What to do >>
**A)** Transcribe a passage from the Science meets Parliament article below, beginning at the words "The early runway" and stopping after "Minister Richard Marles.".
**B)** Write the next part of the Science meets Parliament article below, picking up after its final sentence.

Science meets Parliament delivers online

April 13, 2021

For 21 years, Science meets Parliament has been developing the advocacy skills of STEM professionals, and connecting them to decision-makers to nurture strong relationships and dialogue between the STEM sector and Government.

Over the course of a whole month Science meets Parliament – the flagship event of Science & Technology Australia – delivered an innovative and engaging program, all online for the first time ever.


For 21 years, Science meets Parliament has been developing the advocacy skills of STEM professionals, and connecting them to decision-makers to nurture strong relationships and dialogue between the STEM sector and Government.

The early runway events gave delegates practical tips on how the policy process works, when and how to engage with it, and how to pitch their science. The main program featured internationally-recognised experts reflecting on a broad range of STEM and policy interaction spread across two days of exciting online activity.

As its centrepiece, Dr Cathy Foley delivered her first major address as Australia’s Chief Scientist at the National Press Club of Australia to an audience that included the co-chairs of Parliamentary Friends of Science – Science Minister Karen Andrews and Shadow Science Minister Richard Marles.

Dataset >>

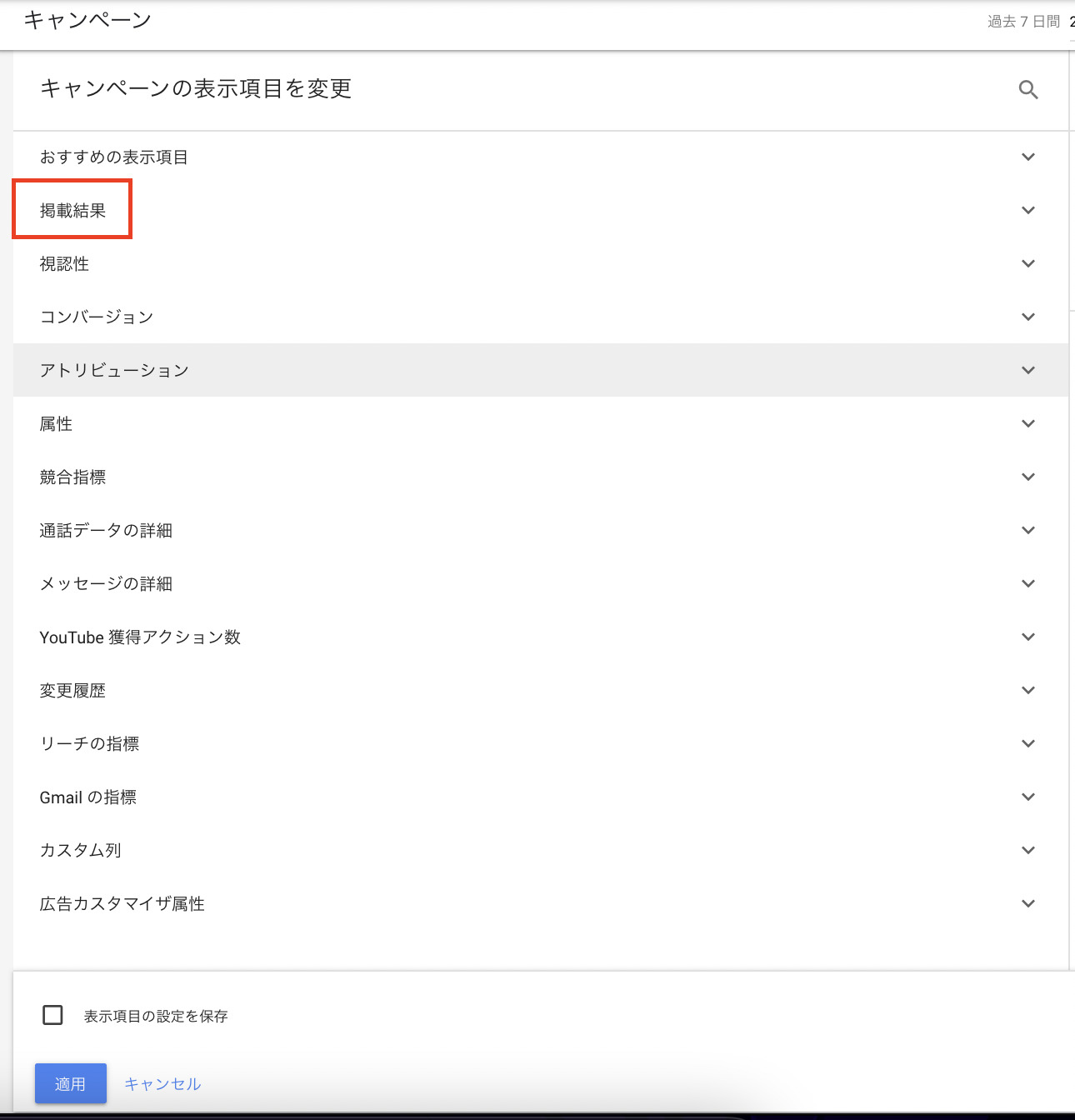Expand the おすすめの表示項目 chevron
This screenshot has height=1120, width=1075.
pyautogui.click(x=1028, y=157)
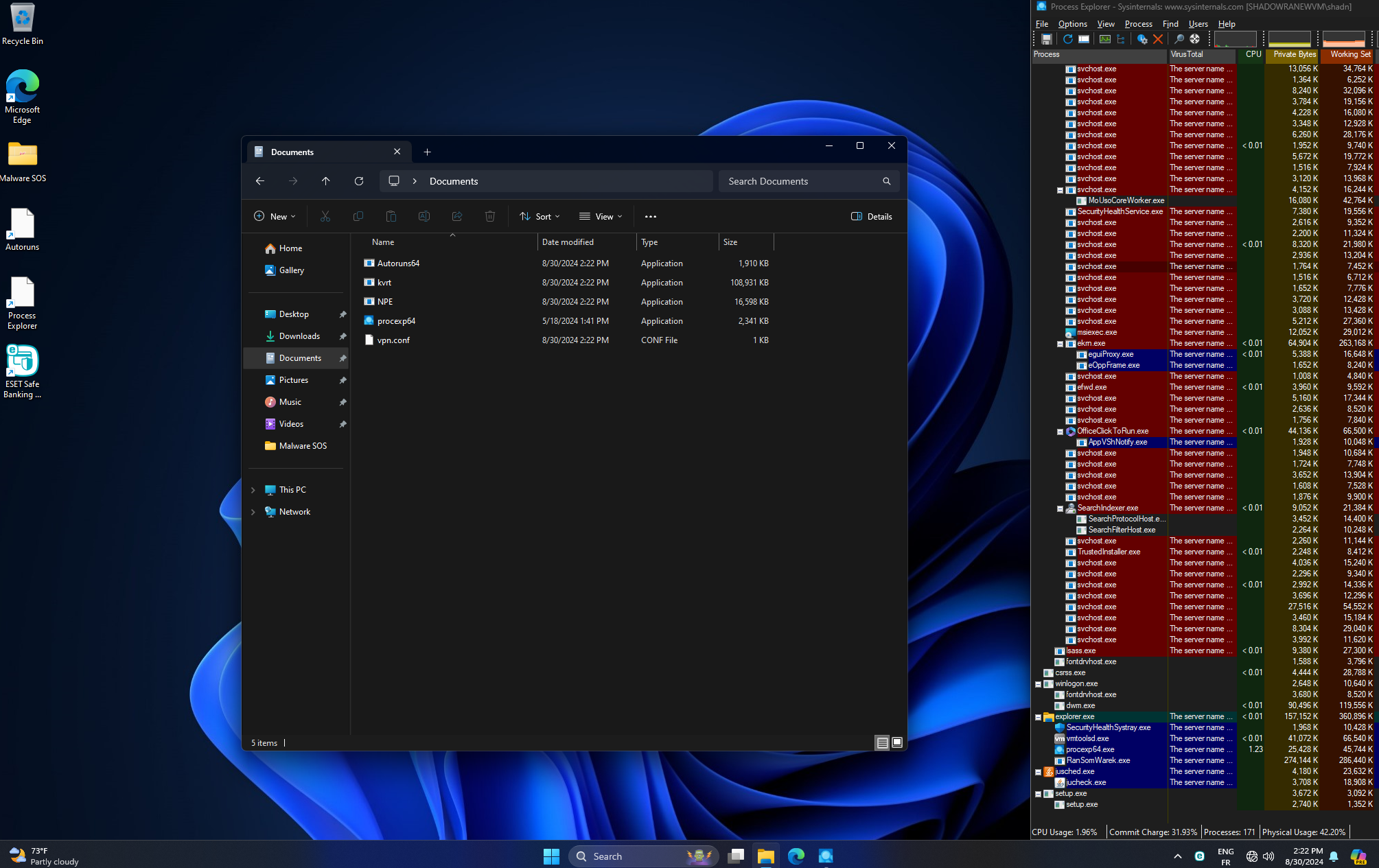Switch to details list view in the status bar
The image size is (1379, 868).
coord(882,742)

Answers for the exercise >>
**A)**
The early runway events gave delegates practical tips on how the policy process works, when and how to engage with it, and how to pitch their science. The main program featured internationally-recognised experts reflecting on a broad range of STEM and policy interaction spread across two days of exciting online activity.

As its centrepiece, Dr Cathy Foley delivered her first major address as Australia’s Chief Scientist at the National Press Club of Australia to an audience that included the co-chairs of Parliamentary Friends of Science – Science Minister Karen Andrews and Shadow Science Minister Richard Marles.

**B)**
Science meets Parliament’s nearly 300 delegates got the opportunity to meet with and pitch their science to more than 60 MPs and Senators, as well as enjoying plenty of opportunities to build their own networks in the science community.

They also got a chance to find out more about Parliament House thanks to virtual tours of its beekeeping program from resident apiarist Cormac Farrell and a geology tour from Geoscience Australia Chief Scientist Dr Steve Hill.


Feedback from delegates after the event was overwhelmingly positive, especially around the online delivery format.

“I felt that the virtual delivery enhanced rather than hindered participation,” said one delegate.

“It was a fantastic event, even with most of the presentations are online,” added first-time delegate Dr Qian Peter Su.

“This event step-by-step reveals the process and tips for how STEM researchers can engage with government to make impacts in a logical way. The speakers are surprisingly open and genuine in providing advice, tips and opinions. The on-demand playback function not only allows flexibility but the opportunities to repeatedly watch some interesting topics for better information digestion. [I would] strongly recommended [it] to others,” said delegate Dr Yanyan Zhao.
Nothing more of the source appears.